|
|
|
|
|
by solson
5478 days ago
|
|
Questions I have frequently pondered are...If one could as easily replicate and distribute physical products as we can digital products, what would that do to creativity and innovation? Say you you could make infinite cheap copies of a car or a TV, would anyone make a better one? With the elimination of scarcity what would we do with all our stuff and our free time? Would we sit around and turn into blobs or would we make things better just for the joy of it? Just for the recognition? Isn't it apparent that IP laws/copyright in the digital age are just a way to impose artificial scarcity where it no longer exists naturally? |
|
At least one major revenue stream, DVD sales, is collapsing steadily. This leaves box office and derivatives and licensing. Derivatives have never been huge business, or at least not a sturdy enough pillar to bear the weight that DVD sales have borne. And licensing has always been mere icing on the cake, except in the case of titles perfectly suited to it (such as Star Wars).
As the downstream revenue sources dry up, so too will the big production dollars, and so to will the scarcity of access to "Hollywood-quality" creative. At least for most companies.
What's going to happen? One theory is that we're going to see some sort of price discrimination at the box office. Big tentpole movies cost more to make than do lower-budget romantic comedies, for example, and so tickets to Transformers XXIV will cost more than tickets to Generic Sandra Bullock / Jennifer Aniston RomCom. (Arguably this is already starting to happen, if you consider 3D to be a price discrimination mechanism. Whether by intent or by accident, it functions like one).

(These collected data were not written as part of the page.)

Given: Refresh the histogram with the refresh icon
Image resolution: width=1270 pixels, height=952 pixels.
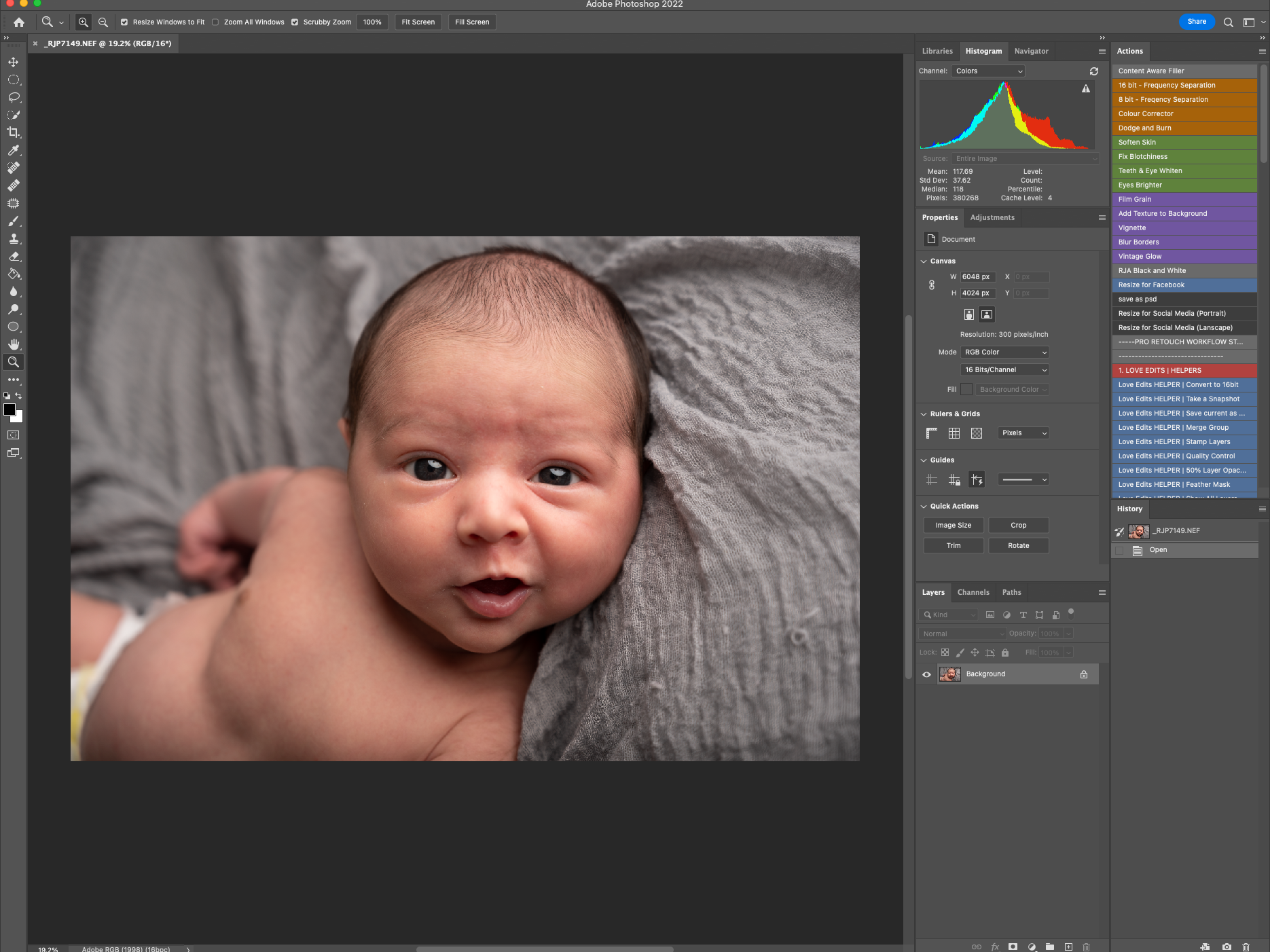Looking at the screenshot, I should (x=1093, y=71).
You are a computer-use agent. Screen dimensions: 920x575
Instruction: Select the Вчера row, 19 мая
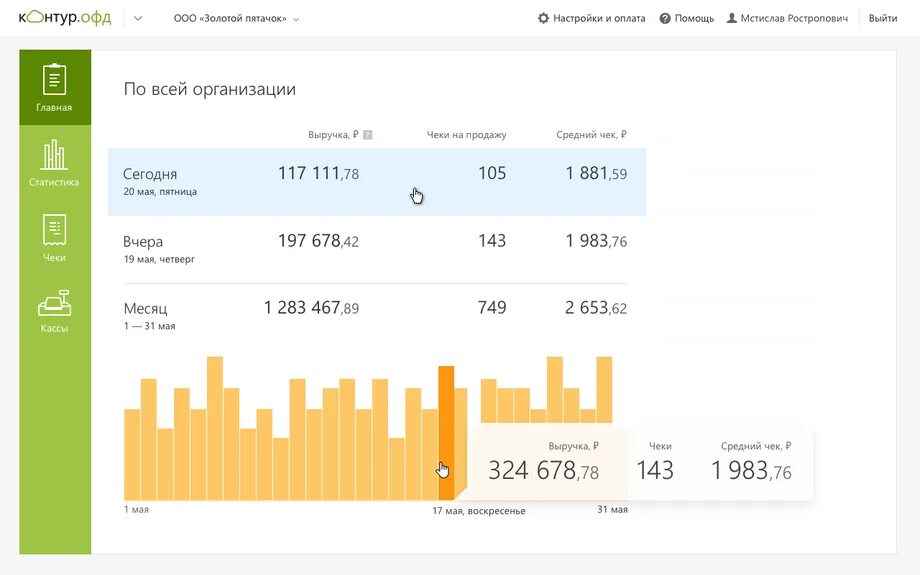pos(375,249)
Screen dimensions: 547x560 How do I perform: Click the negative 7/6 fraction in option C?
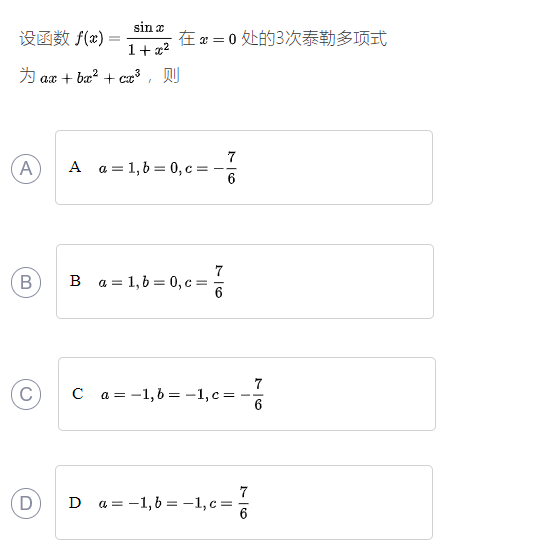coord(252,394)
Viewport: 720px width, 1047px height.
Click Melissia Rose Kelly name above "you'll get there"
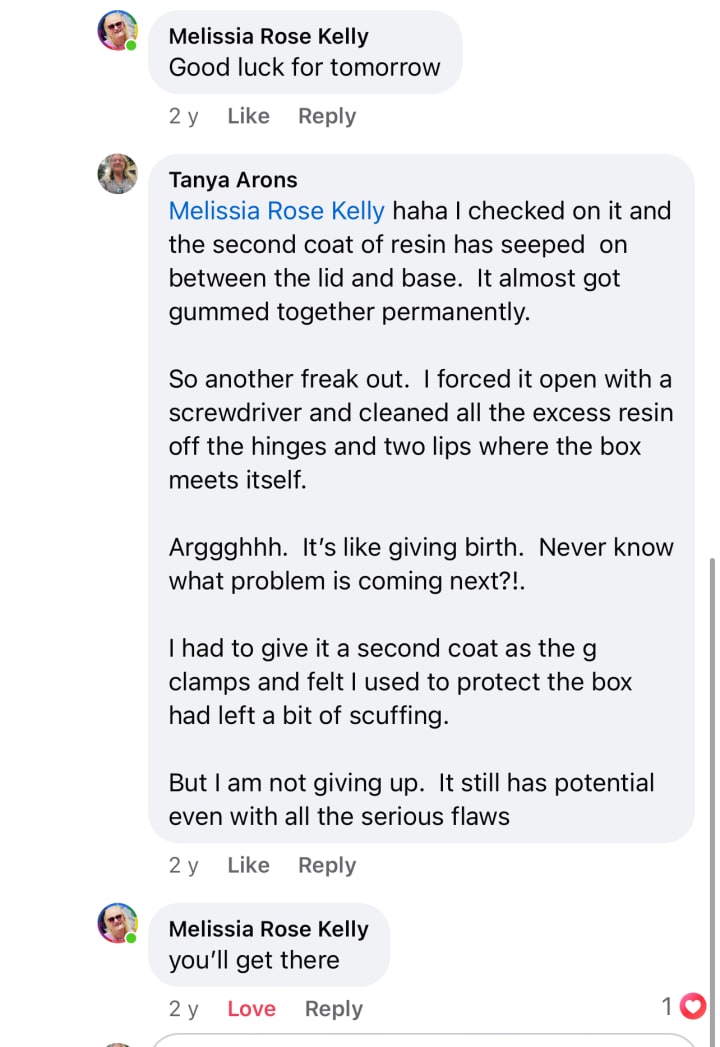pos(268,929)
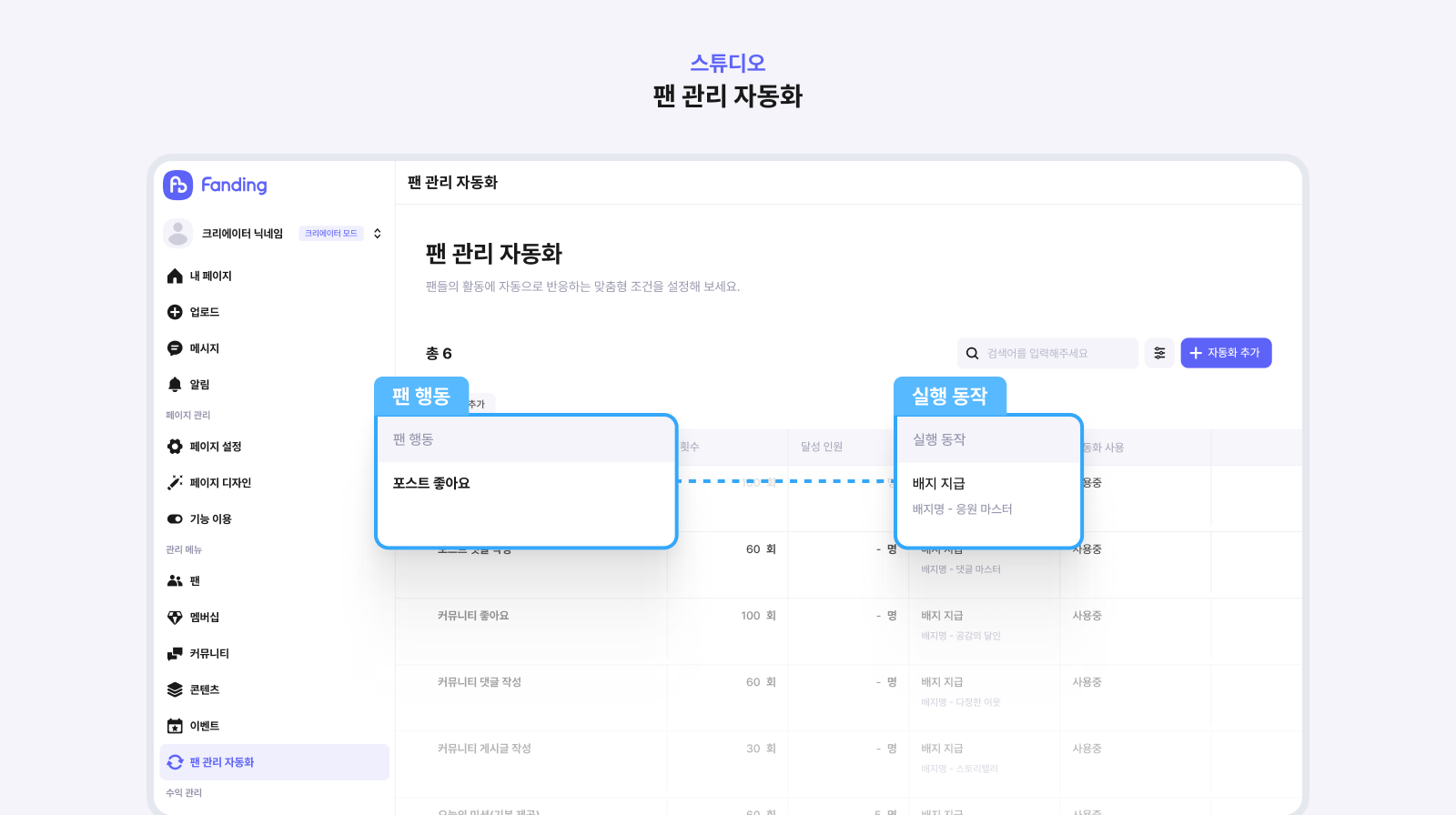The width and height of the screenshot is (1456, 815).
Task: Open 메시지 chat bubble icon
Action: [x=175, y=348]
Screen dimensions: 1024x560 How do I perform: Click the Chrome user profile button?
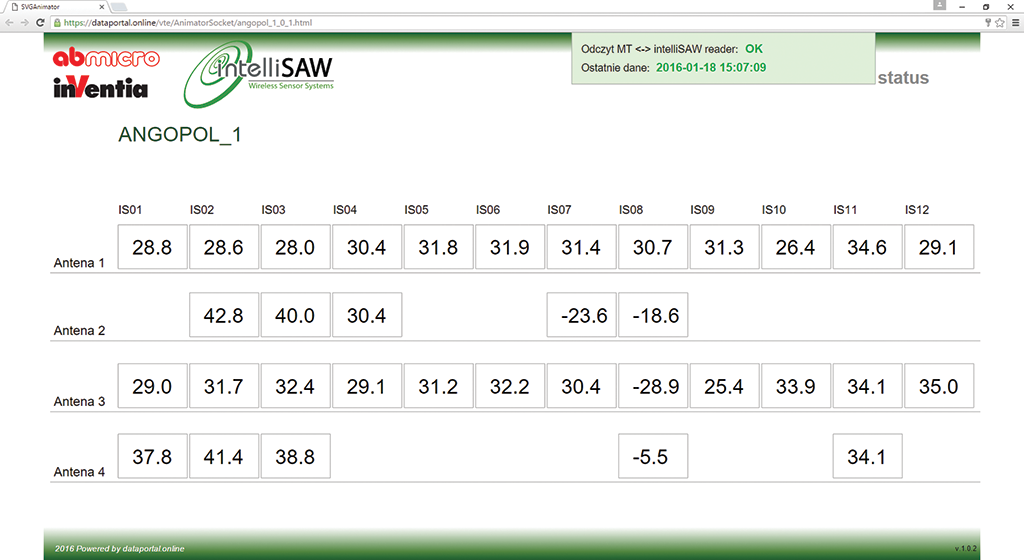[x=939, y=6]
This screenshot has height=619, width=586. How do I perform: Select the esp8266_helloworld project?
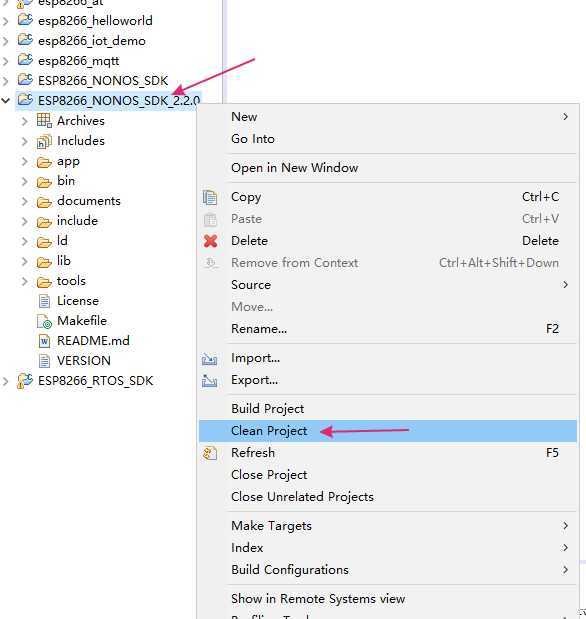pyautogui.click(x=95, y=21)
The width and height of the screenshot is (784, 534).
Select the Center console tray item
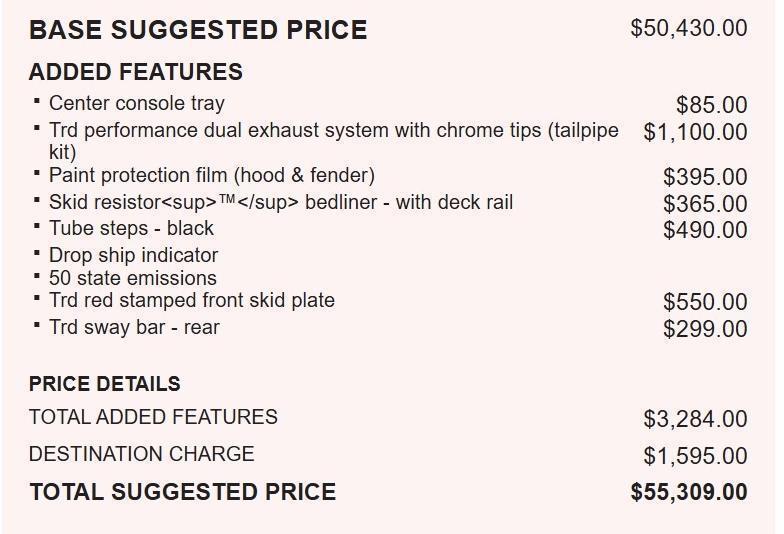tap(136, 104)
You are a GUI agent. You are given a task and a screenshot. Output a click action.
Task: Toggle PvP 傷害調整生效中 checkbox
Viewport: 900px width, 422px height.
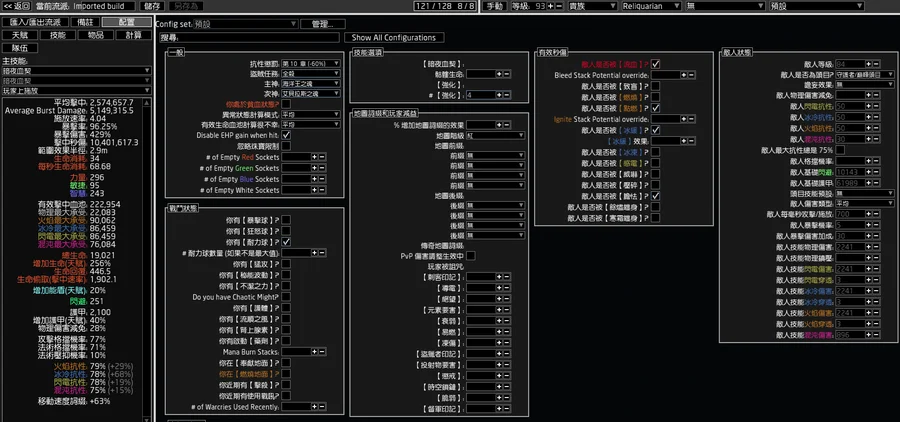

Another theory is that we're going to see a hollowing out of the middle tier of the film and TV businesses. You'll have giant studios making giant movies, and you'll have tiny indies making tiny movies. But there will be no middle ground, because it will no longer be profitable.
All of this assumes, of course, that production costs hold steady or increase. And so long as there are folks out there willing to pay $20MM for a single actor or $8MM for a director, they will. But the bottom might drop out of that market eventually, too. Or it might stratify dramatically as outlined in the previous paragraph.